▶ **WHAT TO DO**: Please rewrite every line of the rows below as a JSON list of strings, one string per line, leaving out blank lines.
— Begin RECORD EXCERPTS —
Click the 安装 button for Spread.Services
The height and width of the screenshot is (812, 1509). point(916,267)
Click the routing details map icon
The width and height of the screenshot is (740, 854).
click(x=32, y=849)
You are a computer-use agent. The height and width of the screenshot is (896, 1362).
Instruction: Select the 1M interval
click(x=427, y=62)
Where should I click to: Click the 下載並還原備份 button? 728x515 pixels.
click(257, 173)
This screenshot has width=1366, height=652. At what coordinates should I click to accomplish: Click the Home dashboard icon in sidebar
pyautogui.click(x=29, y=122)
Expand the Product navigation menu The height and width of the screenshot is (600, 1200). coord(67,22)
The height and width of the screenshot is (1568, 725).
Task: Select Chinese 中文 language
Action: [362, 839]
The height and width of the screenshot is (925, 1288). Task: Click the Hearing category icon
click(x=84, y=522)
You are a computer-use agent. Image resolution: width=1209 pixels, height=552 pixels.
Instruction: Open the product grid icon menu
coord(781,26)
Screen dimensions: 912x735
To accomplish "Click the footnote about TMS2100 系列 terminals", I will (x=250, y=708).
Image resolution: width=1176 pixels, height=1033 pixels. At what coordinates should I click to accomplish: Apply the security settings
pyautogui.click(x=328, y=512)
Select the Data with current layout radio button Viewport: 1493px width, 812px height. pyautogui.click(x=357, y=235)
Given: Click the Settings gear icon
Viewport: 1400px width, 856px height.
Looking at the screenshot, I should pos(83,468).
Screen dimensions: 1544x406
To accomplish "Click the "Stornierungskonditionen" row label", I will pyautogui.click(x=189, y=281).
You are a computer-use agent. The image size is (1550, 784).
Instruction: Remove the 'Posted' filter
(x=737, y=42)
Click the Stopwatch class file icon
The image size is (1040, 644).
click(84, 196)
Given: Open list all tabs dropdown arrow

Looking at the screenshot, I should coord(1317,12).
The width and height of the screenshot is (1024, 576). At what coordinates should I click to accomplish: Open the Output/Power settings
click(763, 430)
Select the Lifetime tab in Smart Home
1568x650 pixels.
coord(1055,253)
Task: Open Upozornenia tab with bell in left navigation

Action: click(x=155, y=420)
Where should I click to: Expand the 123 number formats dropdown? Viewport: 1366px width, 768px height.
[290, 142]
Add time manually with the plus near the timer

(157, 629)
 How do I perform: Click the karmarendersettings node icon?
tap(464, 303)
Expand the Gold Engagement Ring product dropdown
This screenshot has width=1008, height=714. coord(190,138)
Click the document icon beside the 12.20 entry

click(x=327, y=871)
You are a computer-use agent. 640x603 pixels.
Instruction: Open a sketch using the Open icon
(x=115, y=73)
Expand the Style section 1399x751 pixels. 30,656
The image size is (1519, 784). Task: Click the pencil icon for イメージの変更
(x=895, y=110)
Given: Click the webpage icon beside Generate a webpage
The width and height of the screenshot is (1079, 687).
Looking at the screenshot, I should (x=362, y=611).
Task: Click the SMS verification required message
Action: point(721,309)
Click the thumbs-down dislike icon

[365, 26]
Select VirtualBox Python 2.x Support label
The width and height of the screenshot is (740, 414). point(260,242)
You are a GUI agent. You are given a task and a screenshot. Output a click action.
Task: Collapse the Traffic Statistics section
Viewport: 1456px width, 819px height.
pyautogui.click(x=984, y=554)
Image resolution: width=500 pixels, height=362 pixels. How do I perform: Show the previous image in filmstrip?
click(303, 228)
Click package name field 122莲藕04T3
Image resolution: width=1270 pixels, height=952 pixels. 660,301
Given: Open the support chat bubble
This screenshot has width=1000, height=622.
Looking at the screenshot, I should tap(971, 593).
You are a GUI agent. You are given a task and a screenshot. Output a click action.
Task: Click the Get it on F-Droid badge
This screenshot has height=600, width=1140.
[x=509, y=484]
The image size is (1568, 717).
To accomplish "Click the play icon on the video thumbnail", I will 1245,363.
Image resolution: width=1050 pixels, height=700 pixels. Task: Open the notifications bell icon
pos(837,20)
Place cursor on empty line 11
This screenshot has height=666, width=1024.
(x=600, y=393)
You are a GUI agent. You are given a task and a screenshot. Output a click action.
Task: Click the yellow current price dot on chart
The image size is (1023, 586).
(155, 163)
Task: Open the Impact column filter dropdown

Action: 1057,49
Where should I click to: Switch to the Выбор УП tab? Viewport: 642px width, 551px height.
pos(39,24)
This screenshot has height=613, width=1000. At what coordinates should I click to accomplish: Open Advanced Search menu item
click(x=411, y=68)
— End RECORD EXCERPTS —
▶ **SOLVED EXERCISE**:
[
  "Click the 安装 button for Spread.Services",
  "The height and width of the screenshot is (812, 1509). point(916,267)",
  "Click the routing details map icon",
  "The width and height of the screenshot is (740, 854).",
  "click(x=32, y=849)",
  "You are a computer-use agent. The height and width of the screenshot is (896, 1362).",
  "Instruction: Select the 1M interval",
  "click(x=427, y=62)",
  "Where should I click to: Click the 下載並還原備份 button? 728x515 pixels.",
  "click(257, 173)",
  "This screenshot has width=1366, height=652. At what coordinates should I click to accomplish: Click the Home dashboard icon in sidebar",
  "pyautogui.click(x=29, y=122)",
  "Expand the Product navigation menu The height and width of the screenshot is (600, 1200). coord(67,22)",
  "The height and width of the screenshot is (1568, 725).",
  "Task: Select Chinese 中文 language",
  "Action: [362, 839]",
  "The height and width of the screenshot is (925, 1288). Task: Click the Hearing category icon",
  "click(x=84, y=522)",
  "You are a computer-use agent. Image resolution: width=1209 pixels, height=552 pixels.",
  "Instruction: Open the product grid icon menu",
  "coord(781,26)",
  "Screen dimensions: 912x735",
  "To accomplish \"Click the footnote about TMS2100 系列 terminals\", I will (x=250, y=708).",
  "Image resolution: width=1176 pixels, height=1033 pixels. At what coordinates should I click to accomplish: Apply the security settings",
  "pyautogui.click(x=328, y=512)",
  "Select the Data with current layout radio button Viewport: 1493px width, 812px height. pyautogui.click(x=357, y=235)",
  "Given: Click the Settings gear icon",
  "Viewport: 1400px width, 856px height.",
  "Looking at the screenshot, I should pos(83,468).",
  "Screen dimensions: 1544x406",
  "To accomplish \"Click the \"Stornierungskonditionen\" row label\", I will pyautogui.click(x=189, y=281).",
  "You are a computer-use agent. The image size is (1550, 784).",
  "Instruction: Remove the 'Posted' filter",
  "(x=737, y=42)",
  "Click the Stopwatch class file icon",
  "The image size is (1040, 644).",
  "click(84, 196)",
  "Given: Open list all tabs dropdown arrow",
  "Looking at the screenshot, I should coord(1317,12).",
  "The width and height of the screenshot is (1024, 576). At what coordinates should I click to accomplish: Open the Output/Power settings",
  "click(763, 430)",
  "Select the Lifetime tab in Smart Home",
  "1568x650 pixels.",
  "coord(1055,253)",
  "Task: Open Upozornenia tab with bell in left navigation",
  "Action: click(x=155, y=420)",
  "Where should I click to: Expand the 123 number formats dropdown? Viewport: 1366px width, 768px height.",
  "[290, 142]",
  "Add time manually with the plus near the timer",
  "(157, 629)",
  " How do I perform: Click the karmarendersettings node icon?",
  "tap(464, 303)",
  "Expand the Gold Engagement Ring product dropdown",
  "This screenshot has width=1008, height=714. coord(190,138)",
  "Click the document icon beside the 12.20 entry",
  "click(x=327, y=871)",
  "You are a computer-use agent. 640x603 pixels.",
  "Instruction: Open a sketch using the Open icon",
  "(x=115, y=73)",
  "Expand the Style section 1399x751 pixels. 30,656",
  "The image size is (1519, 784). Task: Click the pencil icon for イメージの変更",
  "(x=895, y=110)",
  "Given: Click the webpage icon beside Generate a webpage",
  "The width and height of the screenshot is (1079, 687).",
  "Looking at the screenshot, I should (x=362, y=611).",
  "Task: Click the SMS verification required message",
  "Action: point(721,309)",
  "Click the thumbs-down dislike icon",
  "[365, 26]",
  "Select VirtualBox Python 2.x Support label",
  "The width and height of the screenshot is (740, 414). point(260,242)",
  "You are a GUI agent. You are given a task and a screenshot. Output a click action.",
  "Task: Collapse the Traffic Statistics section",
  "Viewport: 1456px width, 819px height.",
  "pyautogui.click(x=984, y=554)",
  "Image resolution: width=500 pixels, height=362 pixels. How do I perform: Show the previous image in filmstrip?",
  "click(303, 228)",
  "Click package name field 122莲藕04T3",
  "Image resolution: width=1270 pixels, height=952 pixels. 660,301",
  "Given: Open the support chat bubble",
  "This screenshot has width=1000, height=622.",
  "Looking at the screenshot, I should tap(971, 593).",
  "You are a GUI agent. You are given a task and a screenshot. Output a click action.",
  "Task: Click the Get it on F-Droid badge",
  "This screenshot has height=600, width=1140.",
  "[x=509, y=484]",
  "The image size is (1568, 717).",
  "To accomplish \"Click the play icon on the video thumbnail\", I will 1245,363.",
  "Image resolution: width=1050 pixels, height=700 pixels. Task: Open the notifications bell icon",
  "pos(837,20)",
  "Place cursor on empty line 11",
  "This screenshot has height=666, width=1024.",
  "(x=600, y=393)",
  "You are a GUI agent. You are given a task and a screenshot. Output a click action.",
  "Task: Click the yellow current price dot on chart",
  "The image size is (1023, 586).",
  "(155, 163)",
  "Task: Open the Impact column filter dropdown",
  "Action: 1057,49",
  "Where should I click to: Switch to the Выбор УП tab? Viewport: 642px width, 551px height.",
  "pos(39,24)",
  "This screenshot has height=613, width=1000. At what coordinates should I click to accomplish: Open Advanced Search menu item",
  "click(x=411, y=68)"
]